Cali, Where Salsa Is King

I arrived in Cali, proclaimed "Salsa Capital", at about 2am and took a cab to a hostel that was mentioned in my guide book. It was full, and the lady I awoke at the ungodly hour was nice enough to point me in a direction towards another. Up the hill.

I found Iguana Hostel and crashed in a hot stuffy dorm. In the morning, I met a bunch of friendly fellow travelers in the common dining room and decided that despite landing the only room with a window too small to crawl through, I liked the place. It had a little balcony out the back, a tv, internet and best of all, a kitchen and laundry service.

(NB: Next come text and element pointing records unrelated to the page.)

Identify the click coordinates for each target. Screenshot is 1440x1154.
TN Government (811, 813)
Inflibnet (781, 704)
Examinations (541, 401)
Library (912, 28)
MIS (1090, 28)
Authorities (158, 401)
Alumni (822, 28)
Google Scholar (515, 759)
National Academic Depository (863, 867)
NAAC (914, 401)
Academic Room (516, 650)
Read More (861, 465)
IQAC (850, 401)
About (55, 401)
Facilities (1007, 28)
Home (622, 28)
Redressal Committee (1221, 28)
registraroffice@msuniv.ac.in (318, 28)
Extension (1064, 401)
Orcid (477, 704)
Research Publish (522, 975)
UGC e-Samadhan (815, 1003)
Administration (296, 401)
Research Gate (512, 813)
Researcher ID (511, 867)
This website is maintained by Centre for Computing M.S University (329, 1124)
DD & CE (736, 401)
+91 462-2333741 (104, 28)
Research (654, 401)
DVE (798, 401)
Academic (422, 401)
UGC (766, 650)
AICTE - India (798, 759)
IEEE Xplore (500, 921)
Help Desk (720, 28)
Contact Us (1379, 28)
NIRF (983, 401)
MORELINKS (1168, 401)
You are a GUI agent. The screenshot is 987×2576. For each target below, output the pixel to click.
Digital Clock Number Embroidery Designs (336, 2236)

I went for a walk exploring the town with Sonny, an archaeologist from Texas, and found that the city wasn't particularly exciting or pretty. It was actually confusing because it didn't have the typical layout of Latin American cities, of plazas and monuments. The whole place was more like a giant suburb where traffic honked incessantly and stalls were set up on every square centimetre of pavement.

Apparently, Cali is all about salsa, so I was keen to check out a salsa club. A friend of Sonny's, Urs , fancying himself a bit of a salsa man, heard from some locals that there was a club good for dancing on Monday nights, so we headed out. Early.

It was far too early and took nearly two hours for a decent number of people to slowly fill the dance floor. In the meantime, Urs and I had a few goes on the floor. He was a strong leader, so I let myself be twirled and flung about while trying to make sure my feet kept time and that I stepped out on the correct foot.

There was over a dozen of us from the hostel that night, though most didn't dance because they didn't know how to salsa. The biggest thing to do in Cali after partying in salsotecas is to take a few salsa classes. I hope they eventually did!